Home > Software design >  Get first and last Order and the highest value Item in each order for each Customer, all of which ar
Get first and last Order and the highest value Item in each order for each Customer, all of which ar

Time:09-21

I need to find the first and last Order for each Customer by OrderDate, and the name and SKU of the item with the highest business volume in each of those orders. For reference, the Customer table has >150k records, and Orders and OrderDetails (these are the Items) a lot more.

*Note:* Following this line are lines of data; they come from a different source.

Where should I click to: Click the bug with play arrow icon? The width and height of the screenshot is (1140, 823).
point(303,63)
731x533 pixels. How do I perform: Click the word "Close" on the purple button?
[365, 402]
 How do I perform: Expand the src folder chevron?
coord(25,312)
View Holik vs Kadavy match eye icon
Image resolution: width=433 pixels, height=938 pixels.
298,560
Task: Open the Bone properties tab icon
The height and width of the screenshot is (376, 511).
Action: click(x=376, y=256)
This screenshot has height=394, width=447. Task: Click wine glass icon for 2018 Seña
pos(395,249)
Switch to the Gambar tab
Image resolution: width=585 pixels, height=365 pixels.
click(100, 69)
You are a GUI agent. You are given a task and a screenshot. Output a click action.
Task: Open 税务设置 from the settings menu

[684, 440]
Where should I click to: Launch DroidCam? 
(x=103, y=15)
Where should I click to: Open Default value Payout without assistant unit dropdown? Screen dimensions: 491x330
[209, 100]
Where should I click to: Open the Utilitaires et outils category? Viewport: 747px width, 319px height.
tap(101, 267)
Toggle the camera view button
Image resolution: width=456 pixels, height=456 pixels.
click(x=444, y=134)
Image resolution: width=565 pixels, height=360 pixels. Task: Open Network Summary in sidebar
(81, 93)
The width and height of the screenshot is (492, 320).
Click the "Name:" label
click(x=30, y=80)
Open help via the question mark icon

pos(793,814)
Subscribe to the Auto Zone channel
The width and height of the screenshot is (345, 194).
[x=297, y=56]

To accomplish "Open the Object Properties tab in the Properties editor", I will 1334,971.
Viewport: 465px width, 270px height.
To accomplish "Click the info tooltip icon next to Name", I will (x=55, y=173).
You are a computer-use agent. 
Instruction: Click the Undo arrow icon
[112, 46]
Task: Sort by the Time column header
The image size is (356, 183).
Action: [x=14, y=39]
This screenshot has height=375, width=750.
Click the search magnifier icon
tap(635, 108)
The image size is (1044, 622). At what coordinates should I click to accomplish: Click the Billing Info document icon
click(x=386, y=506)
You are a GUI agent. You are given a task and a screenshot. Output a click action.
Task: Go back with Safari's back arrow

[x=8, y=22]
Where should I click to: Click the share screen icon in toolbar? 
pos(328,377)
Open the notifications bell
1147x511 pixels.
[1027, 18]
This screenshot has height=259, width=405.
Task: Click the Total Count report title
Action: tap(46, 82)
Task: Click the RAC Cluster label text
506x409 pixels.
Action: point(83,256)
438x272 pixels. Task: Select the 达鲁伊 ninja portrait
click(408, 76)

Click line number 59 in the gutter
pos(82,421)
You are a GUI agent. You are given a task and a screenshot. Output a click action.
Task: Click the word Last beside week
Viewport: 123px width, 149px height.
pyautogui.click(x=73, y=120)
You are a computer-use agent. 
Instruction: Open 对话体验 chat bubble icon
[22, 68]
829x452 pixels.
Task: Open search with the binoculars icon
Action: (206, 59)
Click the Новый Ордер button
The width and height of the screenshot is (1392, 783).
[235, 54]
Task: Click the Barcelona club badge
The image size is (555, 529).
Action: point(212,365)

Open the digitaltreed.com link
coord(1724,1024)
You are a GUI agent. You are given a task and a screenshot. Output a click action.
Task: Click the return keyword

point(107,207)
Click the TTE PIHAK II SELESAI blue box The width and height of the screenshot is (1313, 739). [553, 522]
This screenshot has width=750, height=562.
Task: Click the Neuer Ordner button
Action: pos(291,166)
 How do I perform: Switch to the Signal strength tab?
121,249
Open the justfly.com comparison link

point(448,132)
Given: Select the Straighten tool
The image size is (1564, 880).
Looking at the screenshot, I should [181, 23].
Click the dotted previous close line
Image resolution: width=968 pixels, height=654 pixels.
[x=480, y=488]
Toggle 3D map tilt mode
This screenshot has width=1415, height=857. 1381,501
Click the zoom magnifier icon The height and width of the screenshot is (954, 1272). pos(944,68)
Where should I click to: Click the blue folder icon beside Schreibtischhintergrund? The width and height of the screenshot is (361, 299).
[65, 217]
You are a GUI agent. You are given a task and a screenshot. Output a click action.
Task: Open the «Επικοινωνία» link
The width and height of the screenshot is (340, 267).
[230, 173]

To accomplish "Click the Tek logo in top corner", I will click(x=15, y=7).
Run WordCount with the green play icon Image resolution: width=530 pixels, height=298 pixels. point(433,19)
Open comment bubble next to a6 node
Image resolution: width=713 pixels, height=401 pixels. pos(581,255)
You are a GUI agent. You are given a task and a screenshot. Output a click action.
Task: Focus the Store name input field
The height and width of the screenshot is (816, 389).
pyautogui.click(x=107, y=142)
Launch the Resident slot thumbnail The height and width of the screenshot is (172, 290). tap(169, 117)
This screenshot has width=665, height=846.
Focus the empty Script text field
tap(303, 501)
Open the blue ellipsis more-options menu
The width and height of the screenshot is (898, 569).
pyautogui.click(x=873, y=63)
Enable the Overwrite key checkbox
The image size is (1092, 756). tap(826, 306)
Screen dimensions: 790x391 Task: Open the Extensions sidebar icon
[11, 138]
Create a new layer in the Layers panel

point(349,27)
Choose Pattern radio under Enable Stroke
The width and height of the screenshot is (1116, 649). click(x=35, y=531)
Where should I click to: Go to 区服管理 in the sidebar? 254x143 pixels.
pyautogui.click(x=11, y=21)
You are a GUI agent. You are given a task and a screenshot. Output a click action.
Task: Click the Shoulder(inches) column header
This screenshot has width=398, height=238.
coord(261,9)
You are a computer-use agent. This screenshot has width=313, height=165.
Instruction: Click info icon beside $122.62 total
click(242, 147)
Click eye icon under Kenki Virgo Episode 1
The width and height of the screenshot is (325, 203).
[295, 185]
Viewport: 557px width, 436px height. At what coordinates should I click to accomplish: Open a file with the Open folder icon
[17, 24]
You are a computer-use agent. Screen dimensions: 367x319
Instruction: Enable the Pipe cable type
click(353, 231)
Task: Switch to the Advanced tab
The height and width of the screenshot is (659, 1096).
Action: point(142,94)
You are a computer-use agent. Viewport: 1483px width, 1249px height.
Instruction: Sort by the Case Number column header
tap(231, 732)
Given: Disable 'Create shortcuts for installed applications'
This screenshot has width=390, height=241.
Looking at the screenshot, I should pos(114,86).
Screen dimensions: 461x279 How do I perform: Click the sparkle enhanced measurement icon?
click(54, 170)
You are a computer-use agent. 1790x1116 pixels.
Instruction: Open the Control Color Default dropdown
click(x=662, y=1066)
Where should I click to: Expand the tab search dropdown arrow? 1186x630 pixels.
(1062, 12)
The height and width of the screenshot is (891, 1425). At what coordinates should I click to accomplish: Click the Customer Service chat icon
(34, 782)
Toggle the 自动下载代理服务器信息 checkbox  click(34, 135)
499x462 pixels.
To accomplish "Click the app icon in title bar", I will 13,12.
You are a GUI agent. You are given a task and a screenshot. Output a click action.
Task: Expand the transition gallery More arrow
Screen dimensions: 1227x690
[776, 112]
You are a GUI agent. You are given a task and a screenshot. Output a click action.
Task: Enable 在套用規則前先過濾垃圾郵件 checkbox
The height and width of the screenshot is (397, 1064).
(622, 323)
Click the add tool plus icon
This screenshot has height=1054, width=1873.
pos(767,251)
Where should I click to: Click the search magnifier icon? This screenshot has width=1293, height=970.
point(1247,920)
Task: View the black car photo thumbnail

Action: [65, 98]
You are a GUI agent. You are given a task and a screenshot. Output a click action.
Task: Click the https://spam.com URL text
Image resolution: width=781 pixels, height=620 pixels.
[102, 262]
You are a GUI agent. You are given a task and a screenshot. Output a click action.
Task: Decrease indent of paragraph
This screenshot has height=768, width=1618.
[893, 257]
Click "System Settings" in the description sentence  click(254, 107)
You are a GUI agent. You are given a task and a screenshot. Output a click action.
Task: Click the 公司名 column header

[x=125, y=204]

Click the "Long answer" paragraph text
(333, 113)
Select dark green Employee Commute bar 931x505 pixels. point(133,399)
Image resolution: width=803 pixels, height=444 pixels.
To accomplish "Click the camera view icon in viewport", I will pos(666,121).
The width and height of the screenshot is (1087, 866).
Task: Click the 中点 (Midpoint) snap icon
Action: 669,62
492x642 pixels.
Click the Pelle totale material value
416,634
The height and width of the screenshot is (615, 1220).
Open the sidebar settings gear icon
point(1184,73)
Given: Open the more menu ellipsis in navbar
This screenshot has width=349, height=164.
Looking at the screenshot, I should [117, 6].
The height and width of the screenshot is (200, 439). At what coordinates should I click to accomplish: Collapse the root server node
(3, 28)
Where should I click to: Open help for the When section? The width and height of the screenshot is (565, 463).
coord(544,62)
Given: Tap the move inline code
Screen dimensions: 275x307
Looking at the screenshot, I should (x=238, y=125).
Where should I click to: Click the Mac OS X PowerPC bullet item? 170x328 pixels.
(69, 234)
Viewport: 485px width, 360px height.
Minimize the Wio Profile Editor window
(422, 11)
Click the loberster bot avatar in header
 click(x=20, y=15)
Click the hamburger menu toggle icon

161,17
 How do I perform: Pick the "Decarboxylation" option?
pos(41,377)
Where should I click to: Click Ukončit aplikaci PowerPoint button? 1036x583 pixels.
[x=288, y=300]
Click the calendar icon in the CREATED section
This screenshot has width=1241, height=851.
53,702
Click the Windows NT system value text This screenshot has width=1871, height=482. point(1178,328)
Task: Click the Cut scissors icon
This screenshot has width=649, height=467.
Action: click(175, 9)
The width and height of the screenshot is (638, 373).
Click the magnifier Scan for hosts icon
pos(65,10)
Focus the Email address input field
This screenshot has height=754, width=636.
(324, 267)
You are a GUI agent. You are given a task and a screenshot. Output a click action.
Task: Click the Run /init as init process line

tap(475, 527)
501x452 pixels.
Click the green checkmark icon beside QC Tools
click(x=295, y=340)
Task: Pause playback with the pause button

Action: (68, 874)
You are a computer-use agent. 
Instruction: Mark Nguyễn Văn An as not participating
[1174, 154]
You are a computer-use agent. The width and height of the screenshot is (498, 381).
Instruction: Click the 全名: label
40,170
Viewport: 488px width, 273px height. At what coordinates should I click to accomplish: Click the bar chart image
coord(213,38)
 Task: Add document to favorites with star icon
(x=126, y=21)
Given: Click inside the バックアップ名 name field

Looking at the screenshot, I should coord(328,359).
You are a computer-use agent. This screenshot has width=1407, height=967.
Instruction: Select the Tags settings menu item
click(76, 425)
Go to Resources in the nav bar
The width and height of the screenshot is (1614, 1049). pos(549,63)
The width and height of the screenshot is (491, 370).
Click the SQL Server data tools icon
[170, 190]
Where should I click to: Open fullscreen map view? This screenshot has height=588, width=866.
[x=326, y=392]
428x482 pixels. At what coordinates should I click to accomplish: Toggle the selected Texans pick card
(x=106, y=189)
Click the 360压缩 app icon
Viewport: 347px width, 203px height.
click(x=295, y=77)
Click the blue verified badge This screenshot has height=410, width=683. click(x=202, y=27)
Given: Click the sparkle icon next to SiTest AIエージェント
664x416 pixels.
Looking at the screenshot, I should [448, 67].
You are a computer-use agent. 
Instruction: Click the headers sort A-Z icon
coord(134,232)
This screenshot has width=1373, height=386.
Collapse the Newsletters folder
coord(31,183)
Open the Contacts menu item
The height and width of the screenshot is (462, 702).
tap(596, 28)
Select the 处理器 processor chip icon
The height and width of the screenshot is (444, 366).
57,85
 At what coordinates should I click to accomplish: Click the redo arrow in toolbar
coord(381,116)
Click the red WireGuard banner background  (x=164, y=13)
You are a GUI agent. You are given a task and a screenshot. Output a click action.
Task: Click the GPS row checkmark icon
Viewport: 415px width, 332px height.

Note: Both Orders and their respective items should be in the same row as the Customer

Orders

OrderID   OrderDate     CustomerID   BusinessVolumeTotal   Subtotal
13212     '2021-09-06'  512312       500.00                25.60

OrderDetails

OrderID   ItemCode   ItemDescription   BusinessVolume
13212     'SKW-BS'   'Some item'       450.00

In my first query I attempted to stick to joining instead of subqueries, which resulted in this

select distinct(c.CustomerID), c.FirstName   ' '   c.LastName as Name,
    cs.CustomerStatusDescription as Status,
    ct.CustomerTypeDescription as Type, pv.Volume80 as G3,
    fo.OrderID,fo.OrderDate,fo.SubTotal,fo.Country, fod.ItemCode, fod.ItemDescription, fopt.PriceTypeID,
    lo.OrderID,lo.OrderDate,lo.SubTotal,lo.Country, lod.ItemCode, lod.ItemDescription, lopt.PriceTypeID
from Customers c
    left join CustomerTypes ct on ct.CustomerTypeID = c.CustomerTypeID
    left join CustomerStatuses cs on cs.CustomerStatusID = c.CustomerStatusID
    left join PeriodVolumes pv on pv.CustomerID = c.CustomerID
    left join Orders fo on fo.CustomerID = c.CustomerID -- First Order
    left join Orders lo on lo.CustomerID = c.CustomerID -- Last Order
    left join OrderDetails fod on fod.OrderID = fo.OrderID
    left join OrderDetails lod on lod.OrderID = lo.OrderID
    left join PriceTypes fopt on fo.PriceTypeID = fopt.PriceTypeID
    left join PriceTypes lopt on lo.PriceTypeID = lopt.PriceTypeID
where c.CustomerStatusID in (1,2)
  and c.CustomerTypeID in (2,3)
  and pv.PeriodTypeID = 2
  /* First Order */
  and fo.OrderID = (select top 1(OrderID) from Orders where CustomerID = c.CustomerID and OrderStatusID>=7 order by OrderDate )
  and fod.ItemID = (select top 1(ItemID) from OrderDetails where OrderID = fo.OrderID order by BusinessVolume)
  /* Last Order */
  and lo.OrderID = (select top 1(OrderID) from Orders where CustomerID = c.CustomerID and OrderStatusID>=7 order by OrderDate desc)
  and lod.ItemID = (select top 1(ItemID) from OrderDetails where OrderID = lo.OrderID order by BusinessVolume desc)
  and pv.PeriodID = (select PeriodID from Periods where PeriodTypeID=2 and StartDate <= @now and EndDate >= @now)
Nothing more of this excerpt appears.